We’re big fans of Scott Miller and his Top Performance Blog around here. Miller has allowed his career to be guided by emerging research, a trait that is surprisingly rare in the psychotherapy world. It has led him to some very useful conclusions about how we can become more effective. Deliberate practice and using outcome data are two specific things that we all could do that would almost certainly improve our outcomes.
There are many things about his work to admire. But what I appreciate most is his skill at walking the difficult line between being alarmist — it’s kind of a big deal that therapy outcomes haven’t gotten better in 40 years — and being supportive and uplifting for therapists who are doing their own part individually to improve. So it was an honor to meet him at the 2017 Evolution of Psychotherapy Conference, and to have him interview me earlier this year for his blog.
It isn’t experience, and it isn’t the kind of training we usually do.
I’m blogging this week from the Evolution of Psychotherapy Conference in Anaheim, where many of the world’s leaders in psychotherapy gather to discuss the state of the field and share new and innovative research findings.
Therapy is tremendously effective. The average treated client ends up better off than 80% of untreated people with similar problems. Psychotherapy for mental health problems is as effective as coronary bypass surgery for heart problems and four times as effective as flouride toothpaste in preventing dental problems. But we’re not getting better, Scott Miller said in yesterday’s opening workshop.
Miller summarizes our field’s efforts to figure this out thusly: We started by looking at our treatment models, hoping to build better techniques to reach better outcomes. This is where many training programs still live: We teach manualized, empirically-supported treatments in hopes that it will make for the most effective therapists. Except it doesn’t; the models formalize and standardize our work, but they don’t make us any more effective, according to outcome studies.
So we then moved to looking at common factors, those things that work across all theoretical models. But teaching common factors doesn’t seem to make us more effective, nor does it relieve the need to know specific models, since it is through those models that the common factors work. (My good friend Sean Davis has the leading text on common factors in couple and family therapy, and in it he makes the same point.)
So the focus then shifted to the study of outcomes rather than methods, and what we found was that some therapists consistently achieve better outcomes than their peers. That has moved the field into a close examination of excellence and expertise.

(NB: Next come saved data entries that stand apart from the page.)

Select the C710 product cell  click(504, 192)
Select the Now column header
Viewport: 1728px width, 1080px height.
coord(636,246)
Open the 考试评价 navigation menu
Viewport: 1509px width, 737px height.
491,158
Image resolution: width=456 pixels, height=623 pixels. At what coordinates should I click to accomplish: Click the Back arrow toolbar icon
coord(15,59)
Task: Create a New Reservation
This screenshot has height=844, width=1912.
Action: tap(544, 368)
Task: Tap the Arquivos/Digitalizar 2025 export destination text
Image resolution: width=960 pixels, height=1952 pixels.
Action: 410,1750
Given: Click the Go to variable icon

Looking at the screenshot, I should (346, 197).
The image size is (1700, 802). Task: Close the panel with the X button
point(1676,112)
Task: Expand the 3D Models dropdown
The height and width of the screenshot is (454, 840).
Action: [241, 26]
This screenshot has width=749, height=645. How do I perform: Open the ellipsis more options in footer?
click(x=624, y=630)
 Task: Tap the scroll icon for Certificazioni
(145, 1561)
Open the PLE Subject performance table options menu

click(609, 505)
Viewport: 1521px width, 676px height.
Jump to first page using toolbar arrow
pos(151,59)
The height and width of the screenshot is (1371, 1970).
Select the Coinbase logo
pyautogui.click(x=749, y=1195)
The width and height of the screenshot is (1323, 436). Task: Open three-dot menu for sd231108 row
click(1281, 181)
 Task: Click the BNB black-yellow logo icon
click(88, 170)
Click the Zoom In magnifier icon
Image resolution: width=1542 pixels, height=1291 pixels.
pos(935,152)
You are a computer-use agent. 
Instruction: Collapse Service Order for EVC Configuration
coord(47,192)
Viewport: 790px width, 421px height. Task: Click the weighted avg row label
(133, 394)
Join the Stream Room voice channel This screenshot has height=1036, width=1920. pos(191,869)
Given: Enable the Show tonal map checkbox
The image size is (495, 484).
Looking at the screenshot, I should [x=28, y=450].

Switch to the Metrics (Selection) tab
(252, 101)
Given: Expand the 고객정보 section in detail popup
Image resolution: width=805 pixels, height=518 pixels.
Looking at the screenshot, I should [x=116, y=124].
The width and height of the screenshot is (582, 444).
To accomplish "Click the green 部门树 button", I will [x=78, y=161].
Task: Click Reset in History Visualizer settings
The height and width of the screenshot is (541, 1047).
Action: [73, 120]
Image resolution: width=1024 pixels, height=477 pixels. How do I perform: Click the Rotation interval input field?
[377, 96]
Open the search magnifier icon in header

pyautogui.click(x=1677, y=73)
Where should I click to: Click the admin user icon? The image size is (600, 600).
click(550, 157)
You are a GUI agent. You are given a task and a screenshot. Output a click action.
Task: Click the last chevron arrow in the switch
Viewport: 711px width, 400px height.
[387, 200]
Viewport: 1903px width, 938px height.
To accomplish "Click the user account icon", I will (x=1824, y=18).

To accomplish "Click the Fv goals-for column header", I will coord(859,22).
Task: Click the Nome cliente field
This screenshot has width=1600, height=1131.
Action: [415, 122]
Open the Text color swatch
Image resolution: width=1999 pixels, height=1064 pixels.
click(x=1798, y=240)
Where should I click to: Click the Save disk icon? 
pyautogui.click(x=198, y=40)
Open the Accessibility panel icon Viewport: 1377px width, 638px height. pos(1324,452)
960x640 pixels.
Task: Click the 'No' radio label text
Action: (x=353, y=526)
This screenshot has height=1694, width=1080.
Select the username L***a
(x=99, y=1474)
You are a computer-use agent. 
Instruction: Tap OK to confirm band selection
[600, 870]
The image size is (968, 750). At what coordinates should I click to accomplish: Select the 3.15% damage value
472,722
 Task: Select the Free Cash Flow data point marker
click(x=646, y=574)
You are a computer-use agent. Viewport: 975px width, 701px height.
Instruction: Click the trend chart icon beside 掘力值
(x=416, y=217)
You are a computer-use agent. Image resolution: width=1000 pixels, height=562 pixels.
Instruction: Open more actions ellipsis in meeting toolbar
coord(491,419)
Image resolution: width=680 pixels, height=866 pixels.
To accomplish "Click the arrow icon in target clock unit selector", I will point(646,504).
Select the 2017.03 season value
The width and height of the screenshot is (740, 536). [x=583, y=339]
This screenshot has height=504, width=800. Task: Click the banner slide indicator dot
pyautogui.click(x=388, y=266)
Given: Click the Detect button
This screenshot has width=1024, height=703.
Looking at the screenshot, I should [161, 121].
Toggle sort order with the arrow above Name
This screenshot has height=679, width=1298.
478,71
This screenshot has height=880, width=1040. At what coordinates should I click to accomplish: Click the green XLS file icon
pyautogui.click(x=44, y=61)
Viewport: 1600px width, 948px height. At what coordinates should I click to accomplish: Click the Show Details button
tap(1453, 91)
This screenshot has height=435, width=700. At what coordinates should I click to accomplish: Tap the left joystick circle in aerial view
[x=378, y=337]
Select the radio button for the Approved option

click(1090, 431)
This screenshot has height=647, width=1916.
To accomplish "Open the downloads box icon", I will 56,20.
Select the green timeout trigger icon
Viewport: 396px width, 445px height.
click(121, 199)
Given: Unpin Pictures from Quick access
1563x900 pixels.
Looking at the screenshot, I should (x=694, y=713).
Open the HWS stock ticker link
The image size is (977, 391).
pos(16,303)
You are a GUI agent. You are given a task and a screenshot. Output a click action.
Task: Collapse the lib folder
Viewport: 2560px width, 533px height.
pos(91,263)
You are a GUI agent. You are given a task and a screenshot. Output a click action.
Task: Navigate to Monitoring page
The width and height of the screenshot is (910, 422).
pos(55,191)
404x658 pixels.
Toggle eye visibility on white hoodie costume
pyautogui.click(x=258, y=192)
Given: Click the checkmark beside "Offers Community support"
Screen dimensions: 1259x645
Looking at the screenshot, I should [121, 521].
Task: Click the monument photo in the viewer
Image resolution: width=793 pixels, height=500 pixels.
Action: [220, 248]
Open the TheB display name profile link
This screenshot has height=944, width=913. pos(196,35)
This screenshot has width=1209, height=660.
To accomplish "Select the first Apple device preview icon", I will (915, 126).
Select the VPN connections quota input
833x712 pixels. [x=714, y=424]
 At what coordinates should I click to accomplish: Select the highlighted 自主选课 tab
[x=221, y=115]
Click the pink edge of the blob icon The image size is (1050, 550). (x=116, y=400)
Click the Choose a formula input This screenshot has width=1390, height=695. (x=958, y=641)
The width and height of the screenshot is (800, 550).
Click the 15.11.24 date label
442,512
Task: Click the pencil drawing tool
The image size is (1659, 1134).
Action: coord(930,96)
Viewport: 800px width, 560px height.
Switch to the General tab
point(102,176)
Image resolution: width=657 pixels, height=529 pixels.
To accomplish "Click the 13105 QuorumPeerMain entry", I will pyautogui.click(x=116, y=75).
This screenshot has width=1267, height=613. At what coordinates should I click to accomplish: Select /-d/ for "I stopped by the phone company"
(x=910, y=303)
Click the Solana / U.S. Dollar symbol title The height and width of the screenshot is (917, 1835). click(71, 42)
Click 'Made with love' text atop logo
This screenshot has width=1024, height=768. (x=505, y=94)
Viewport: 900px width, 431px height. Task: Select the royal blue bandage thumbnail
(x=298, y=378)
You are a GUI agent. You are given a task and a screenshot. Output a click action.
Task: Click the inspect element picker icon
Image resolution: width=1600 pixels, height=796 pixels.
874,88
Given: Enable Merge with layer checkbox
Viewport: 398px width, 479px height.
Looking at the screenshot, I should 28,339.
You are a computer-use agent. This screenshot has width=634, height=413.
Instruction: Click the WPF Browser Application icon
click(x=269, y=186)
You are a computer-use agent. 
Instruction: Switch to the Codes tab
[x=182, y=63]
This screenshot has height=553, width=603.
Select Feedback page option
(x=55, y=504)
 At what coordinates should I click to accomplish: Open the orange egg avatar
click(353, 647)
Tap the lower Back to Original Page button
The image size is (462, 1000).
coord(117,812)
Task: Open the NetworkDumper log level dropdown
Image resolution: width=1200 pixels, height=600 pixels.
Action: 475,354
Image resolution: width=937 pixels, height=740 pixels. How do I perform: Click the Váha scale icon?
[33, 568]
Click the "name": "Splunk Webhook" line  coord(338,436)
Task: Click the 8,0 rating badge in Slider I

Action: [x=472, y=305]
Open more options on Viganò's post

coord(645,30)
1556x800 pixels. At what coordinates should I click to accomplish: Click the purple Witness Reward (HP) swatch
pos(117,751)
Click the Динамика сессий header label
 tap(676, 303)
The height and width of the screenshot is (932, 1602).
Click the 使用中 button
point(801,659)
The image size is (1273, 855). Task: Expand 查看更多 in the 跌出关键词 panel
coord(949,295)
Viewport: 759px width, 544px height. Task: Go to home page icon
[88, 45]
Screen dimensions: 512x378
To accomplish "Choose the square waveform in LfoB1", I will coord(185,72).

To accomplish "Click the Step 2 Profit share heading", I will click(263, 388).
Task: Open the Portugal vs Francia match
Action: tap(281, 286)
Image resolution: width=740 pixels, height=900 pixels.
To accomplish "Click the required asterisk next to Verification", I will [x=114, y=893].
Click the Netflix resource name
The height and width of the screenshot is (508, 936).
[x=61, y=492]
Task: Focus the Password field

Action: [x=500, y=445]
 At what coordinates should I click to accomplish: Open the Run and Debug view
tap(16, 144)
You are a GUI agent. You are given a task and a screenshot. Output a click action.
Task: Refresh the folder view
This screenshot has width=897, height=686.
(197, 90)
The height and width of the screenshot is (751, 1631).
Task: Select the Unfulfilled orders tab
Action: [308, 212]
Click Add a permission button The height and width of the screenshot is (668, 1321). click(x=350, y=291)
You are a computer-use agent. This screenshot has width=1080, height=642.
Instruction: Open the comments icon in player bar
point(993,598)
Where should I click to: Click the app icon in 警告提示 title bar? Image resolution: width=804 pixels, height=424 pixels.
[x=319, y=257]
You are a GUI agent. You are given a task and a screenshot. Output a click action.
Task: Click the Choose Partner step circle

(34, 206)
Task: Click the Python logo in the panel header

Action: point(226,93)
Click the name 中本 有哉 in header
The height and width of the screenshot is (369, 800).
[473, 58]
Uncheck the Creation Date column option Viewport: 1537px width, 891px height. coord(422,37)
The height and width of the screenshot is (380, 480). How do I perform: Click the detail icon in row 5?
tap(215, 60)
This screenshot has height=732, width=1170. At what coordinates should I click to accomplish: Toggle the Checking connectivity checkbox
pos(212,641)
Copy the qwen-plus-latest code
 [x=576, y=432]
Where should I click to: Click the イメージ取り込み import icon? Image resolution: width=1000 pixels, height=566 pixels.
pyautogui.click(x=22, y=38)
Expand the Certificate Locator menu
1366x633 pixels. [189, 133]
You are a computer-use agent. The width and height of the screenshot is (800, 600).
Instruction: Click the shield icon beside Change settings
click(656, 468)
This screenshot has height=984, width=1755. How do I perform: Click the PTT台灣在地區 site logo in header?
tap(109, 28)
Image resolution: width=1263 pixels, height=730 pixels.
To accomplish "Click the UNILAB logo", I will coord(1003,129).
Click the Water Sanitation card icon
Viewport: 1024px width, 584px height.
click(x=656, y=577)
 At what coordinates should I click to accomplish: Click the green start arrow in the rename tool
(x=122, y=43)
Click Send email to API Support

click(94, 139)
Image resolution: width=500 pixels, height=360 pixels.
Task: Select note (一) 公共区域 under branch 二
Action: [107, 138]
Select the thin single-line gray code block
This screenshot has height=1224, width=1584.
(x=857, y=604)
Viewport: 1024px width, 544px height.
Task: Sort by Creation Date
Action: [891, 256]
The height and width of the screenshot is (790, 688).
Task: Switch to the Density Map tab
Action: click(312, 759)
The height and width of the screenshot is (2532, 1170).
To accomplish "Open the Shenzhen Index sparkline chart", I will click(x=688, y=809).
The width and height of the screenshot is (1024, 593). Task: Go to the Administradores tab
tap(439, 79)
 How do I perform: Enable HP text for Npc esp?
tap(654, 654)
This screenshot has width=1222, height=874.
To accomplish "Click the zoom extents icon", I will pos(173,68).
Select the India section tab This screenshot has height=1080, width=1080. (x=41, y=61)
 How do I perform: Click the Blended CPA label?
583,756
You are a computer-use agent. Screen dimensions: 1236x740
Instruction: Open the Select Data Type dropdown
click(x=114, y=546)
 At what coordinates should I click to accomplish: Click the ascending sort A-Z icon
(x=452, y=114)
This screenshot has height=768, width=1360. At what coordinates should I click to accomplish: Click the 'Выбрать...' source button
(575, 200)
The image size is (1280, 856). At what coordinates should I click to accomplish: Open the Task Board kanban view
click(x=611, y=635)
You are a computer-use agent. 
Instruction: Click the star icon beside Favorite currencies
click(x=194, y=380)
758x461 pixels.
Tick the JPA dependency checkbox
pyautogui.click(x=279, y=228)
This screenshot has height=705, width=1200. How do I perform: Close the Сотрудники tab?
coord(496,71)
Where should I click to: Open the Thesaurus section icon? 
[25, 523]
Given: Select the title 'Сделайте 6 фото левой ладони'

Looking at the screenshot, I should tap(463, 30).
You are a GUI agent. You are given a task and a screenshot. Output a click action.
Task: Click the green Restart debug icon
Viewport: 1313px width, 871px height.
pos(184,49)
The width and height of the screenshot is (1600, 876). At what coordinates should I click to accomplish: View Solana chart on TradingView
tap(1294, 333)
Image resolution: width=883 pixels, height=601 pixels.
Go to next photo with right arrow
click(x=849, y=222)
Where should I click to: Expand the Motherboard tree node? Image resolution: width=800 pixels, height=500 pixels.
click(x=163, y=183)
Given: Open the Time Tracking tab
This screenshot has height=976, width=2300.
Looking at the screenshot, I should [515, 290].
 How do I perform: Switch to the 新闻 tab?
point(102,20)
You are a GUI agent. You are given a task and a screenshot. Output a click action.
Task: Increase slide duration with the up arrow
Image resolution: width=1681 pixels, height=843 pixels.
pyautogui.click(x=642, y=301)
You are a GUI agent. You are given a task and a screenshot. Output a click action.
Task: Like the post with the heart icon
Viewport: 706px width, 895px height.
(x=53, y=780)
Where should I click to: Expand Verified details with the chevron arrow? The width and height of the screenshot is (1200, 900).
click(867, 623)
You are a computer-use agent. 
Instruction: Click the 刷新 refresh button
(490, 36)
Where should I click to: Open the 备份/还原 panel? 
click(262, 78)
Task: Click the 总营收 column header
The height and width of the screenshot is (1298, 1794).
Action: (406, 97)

The findings there are striking, and I can’t do them full justice here — I’ll address the training issues in more detail in a future post. But the short version is this: We don’t spend a ton of time training students to do the things that actually seem to make them better therapists (“better” here meaning more effective). Miller cited a vast literature identifying deliberate practice — not just more hours seeing clients, but significant time focused on reviewing weaknesses in those sessions while not actively in them and then taking action to address those weaknesses — as the key task in making people more effective. What I hear in my therapy-teacher framework: We need to be doing a lot more videotaping.